The Congress had ordered U.S. Immigration and Customs Enforcement (ICE) to compile parental deportations data beginning July 1, 2010 and to release it every six months. The government has, however, released such data only once (for the first six months of 2011). The deportation of parents with U.S. citizen children has remained consistent at over 90,000 a year since the government started collecting the data.
“We don’t know how many [children] stay here and how many go with their parents,” said Luis H. Zayas, the dean of the University of Texas School of Social Work who is at work on a federally funded study on the mental health impacts on children when mothers and fathers are deported
“We know there are traumatic effects on the kids,” Zayas added. “We are talking about separating families from children. That’s not something our government should be doing.”
According to Zayas, the children who follow their parents, mostly to Mexico where most of the deportees are from, end up in deep poverty. Most of the children have to endure separation from heir parents for longer periods of time, and some permanently.
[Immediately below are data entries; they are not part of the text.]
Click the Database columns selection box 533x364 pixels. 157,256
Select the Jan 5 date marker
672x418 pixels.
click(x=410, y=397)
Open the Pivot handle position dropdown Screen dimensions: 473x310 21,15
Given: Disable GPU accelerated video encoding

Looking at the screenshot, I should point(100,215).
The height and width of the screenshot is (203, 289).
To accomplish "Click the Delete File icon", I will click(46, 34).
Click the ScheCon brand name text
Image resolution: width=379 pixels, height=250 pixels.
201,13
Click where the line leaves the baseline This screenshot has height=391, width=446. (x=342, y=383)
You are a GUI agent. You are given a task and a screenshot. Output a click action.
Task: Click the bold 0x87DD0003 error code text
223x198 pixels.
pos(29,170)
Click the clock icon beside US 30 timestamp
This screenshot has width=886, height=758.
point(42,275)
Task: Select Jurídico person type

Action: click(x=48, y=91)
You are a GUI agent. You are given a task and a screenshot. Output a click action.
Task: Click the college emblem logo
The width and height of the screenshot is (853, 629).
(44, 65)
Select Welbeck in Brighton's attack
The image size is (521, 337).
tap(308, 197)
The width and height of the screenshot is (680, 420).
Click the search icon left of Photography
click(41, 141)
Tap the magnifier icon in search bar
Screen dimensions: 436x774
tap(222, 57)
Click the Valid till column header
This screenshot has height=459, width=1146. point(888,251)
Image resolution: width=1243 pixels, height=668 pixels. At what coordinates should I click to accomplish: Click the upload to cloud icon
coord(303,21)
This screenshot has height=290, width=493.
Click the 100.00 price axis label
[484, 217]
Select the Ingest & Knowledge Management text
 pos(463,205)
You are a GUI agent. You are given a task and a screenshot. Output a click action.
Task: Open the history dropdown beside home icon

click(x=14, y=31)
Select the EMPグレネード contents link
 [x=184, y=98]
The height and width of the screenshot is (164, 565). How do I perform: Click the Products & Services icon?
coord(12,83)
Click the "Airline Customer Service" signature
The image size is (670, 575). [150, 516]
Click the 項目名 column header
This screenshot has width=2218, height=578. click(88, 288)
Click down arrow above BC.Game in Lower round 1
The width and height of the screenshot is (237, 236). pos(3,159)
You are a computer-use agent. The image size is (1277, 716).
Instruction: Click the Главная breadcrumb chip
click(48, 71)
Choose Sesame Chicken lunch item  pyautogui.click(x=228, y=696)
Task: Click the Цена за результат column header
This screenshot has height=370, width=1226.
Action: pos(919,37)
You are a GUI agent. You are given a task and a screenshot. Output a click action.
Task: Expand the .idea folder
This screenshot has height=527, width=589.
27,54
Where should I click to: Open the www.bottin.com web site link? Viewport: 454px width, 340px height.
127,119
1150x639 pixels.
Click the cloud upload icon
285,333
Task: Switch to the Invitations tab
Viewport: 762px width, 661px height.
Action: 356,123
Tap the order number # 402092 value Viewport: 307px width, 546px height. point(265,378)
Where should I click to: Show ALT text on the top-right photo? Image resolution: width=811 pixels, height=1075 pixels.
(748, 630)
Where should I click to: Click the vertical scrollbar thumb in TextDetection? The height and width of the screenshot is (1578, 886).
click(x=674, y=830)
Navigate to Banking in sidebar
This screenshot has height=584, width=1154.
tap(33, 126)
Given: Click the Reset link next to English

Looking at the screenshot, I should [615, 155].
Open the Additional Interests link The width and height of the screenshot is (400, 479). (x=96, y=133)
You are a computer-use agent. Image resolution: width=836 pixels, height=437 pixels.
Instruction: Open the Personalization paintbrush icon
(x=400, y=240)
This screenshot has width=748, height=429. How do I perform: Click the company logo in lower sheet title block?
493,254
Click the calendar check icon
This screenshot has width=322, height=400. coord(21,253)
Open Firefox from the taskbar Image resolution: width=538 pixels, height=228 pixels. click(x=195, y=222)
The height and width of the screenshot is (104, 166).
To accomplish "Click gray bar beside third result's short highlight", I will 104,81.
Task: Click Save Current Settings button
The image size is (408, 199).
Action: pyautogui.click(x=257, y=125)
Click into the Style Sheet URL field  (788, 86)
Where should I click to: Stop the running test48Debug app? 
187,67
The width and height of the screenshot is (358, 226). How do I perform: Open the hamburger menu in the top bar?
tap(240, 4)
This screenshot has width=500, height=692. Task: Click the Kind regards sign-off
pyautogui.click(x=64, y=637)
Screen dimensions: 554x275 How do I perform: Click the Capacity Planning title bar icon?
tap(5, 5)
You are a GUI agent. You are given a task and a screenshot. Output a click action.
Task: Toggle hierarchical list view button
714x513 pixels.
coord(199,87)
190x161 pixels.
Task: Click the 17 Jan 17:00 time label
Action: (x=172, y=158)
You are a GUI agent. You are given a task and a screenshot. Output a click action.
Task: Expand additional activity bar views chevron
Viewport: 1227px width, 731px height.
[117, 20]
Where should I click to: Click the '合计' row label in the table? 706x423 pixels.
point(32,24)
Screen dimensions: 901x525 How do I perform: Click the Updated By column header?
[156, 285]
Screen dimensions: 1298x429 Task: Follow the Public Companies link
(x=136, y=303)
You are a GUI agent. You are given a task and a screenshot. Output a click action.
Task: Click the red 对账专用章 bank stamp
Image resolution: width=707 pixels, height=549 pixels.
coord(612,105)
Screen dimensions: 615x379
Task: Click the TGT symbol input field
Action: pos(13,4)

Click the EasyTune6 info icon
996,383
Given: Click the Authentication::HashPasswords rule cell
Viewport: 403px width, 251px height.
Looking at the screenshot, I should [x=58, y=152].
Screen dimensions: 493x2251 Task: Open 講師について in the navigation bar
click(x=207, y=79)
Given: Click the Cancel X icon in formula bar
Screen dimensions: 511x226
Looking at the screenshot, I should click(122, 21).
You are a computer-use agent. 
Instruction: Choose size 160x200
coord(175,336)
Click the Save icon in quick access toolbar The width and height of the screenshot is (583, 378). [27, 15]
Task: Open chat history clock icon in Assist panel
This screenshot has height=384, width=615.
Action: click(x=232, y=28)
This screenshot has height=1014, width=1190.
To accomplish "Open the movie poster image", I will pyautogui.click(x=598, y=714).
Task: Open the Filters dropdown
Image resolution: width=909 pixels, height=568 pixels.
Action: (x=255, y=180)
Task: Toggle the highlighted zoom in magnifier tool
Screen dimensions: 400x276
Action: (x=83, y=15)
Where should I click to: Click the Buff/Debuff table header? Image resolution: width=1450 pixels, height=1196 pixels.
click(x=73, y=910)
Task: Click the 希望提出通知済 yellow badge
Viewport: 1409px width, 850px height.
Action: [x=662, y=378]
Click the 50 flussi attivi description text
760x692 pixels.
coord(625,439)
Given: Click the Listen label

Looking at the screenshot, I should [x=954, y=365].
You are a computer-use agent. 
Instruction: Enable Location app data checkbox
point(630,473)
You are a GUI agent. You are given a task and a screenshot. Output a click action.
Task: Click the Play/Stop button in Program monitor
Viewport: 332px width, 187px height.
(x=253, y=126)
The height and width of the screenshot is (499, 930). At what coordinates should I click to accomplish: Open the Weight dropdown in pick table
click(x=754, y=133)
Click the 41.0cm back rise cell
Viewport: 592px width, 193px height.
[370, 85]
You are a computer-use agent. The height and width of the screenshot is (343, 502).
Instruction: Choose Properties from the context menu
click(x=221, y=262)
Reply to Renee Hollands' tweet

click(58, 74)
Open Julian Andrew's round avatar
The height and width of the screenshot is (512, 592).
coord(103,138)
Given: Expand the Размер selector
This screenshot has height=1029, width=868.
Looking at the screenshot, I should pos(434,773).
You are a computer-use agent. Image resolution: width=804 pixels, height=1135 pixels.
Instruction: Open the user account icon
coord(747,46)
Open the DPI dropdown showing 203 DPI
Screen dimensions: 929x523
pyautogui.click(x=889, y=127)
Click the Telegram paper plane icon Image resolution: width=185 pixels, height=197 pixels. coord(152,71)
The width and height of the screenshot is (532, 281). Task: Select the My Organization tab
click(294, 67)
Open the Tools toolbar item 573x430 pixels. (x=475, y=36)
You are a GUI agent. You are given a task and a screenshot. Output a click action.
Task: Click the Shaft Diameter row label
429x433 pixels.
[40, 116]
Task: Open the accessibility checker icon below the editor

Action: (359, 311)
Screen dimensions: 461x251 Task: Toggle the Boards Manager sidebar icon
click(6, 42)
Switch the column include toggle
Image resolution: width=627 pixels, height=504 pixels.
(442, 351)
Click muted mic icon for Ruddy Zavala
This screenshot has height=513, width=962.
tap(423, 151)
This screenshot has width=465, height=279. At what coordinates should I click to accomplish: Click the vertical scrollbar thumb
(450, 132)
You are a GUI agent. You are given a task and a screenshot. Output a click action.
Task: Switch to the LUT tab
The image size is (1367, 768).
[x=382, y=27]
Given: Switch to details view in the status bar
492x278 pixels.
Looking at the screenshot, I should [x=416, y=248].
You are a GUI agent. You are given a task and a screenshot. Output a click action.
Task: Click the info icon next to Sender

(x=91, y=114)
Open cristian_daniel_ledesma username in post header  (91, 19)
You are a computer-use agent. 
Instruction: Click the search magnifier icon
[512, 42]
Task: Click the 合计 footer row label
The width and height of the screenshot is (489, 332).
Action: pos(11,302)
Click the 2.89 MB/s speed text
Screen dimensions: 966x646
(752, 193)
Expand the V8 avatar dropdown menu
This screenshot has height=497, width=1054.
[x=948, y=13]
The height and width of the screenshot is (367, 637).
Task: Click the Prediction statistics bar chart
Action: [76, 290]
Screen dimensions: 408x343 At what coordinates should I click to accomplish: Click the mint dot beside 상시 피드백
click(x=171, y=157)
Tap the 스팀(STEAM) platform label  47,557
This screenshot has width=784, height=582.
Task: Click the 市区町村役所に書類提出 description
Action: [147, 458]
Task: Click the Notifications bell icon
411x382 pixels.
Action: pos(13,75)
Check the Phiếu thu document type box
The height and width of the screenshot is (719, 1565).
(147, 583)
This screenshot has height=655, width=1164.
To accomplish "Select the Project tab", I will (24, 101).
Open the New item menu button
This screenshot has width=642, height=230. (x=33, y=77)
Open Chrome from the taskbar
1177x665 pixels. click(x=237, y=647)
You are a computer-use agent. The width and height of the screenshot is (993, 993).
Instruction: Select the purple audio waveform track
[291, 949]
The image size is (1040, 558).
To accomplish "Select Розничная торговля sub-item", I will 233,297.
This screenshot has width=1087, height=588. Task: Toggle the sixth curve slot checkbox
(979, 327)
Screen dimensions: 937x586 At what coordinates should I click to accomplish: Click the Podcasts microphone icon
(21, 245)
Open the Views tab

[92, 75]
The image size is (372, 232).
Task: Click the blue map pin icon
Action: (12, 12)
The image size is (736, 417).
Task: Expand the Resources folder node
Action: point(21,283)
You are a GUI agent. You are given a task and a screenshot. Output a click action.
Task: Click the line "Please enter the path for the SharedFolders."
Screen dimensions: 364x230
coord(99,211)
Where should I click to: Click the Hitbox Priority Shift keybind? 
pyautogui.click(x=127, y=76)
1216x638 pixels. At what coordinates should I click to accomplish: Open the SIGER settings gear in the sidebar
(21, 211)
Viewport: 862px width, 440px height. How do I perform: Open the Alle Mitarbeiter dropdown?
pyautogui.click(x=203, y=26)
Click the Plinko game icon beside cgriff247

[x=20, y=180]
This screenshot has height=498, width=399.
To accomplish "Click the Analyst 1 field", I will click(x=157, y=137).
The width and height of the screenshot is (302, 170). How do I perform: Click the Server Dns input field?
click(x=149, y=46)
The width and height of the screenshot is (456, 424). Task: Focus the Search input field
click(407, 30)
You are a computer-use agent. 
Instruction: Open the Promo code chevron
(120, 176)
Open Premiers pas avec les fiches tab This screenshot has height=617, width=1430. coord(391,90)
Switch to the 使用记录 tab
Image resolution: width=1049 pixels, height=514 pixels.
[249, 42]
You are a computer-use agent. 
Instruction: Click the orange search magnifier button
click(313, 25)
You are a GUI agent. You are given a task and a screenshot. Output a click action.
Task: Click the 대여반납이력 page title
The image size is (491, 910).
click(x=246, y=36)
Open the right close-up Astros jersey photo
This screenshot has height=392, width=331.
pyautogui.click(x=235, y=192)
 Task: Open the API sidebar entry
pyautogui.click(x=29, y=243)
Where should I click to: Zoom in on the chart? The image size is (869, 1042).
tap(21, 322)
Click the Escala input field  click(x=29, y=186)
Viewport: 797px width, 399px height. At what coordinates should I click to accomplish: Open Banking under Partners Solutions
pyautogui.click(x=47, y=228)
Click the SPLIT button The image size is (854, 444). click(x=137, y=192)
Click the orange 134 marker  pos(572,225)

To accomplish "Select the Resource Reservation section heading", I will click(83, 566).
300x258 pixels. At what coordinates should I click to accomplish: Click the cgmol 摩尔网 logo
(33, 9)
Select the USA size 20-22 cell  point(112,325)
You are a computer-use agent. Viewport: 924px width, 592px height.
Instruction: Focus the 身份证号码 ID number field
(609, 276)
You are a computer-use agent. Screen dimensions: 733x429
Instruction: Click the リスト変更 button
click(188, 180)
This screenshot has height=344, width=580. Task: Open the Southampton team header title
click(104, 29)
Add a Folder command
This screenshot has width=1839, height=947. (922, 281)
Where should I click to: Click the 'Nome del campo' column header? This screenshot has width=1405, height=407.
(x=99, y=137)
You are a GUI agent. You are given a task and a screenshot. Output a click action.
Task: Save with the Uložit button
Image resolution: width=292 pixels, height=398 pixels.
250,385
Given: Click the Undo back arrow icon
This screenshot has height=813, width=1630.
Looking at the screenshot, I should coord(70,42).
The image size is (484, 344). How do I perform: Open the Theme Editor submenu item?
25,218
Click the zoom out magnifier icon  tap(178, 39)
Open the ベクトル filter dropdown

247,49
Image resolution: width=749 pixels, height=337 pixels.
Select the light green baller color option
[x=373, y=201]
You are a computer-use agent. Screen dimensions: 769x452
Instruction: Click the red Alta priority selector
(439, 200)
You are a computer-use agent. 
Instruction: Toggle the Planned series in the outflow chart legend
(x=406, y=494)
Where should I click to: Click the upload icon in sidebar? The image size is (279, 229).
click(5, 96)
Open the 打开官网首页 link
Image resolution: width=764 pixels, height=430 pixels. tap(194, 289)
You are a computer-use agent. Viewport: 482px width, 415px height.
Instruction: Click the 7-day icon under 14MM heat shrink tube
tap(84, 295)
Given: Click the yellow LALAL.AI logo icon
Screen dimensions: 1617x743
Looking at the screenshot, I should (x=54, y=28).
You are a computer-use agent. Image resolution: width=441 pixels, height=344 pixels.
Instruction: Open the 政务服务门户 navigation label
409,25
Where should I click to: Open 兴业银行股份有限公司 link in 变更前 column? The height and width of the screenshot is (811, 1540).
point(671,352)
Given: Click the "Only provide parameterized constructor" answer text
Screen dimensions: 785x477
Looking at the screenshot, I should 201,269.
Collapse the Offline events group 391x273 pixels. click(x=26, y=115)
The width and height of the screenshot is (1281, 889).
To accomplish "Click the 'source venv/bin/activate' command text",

A Colorlines.com investigation released in November 2011 estimated that there were at least 5,100 children in foster care who faced significant barriers to reunifying with their detained and deported parents. We projected that if deportation and child welfare policies remained unchanged, another 15,000 kids could face a similar fate over the three years between 2012 and 2014.
ICE officials told Colorlines.com that the pace of deportations did not reflect a failure to implement prosecutorial discretion, as other factors weighed for deportation of most of the parents.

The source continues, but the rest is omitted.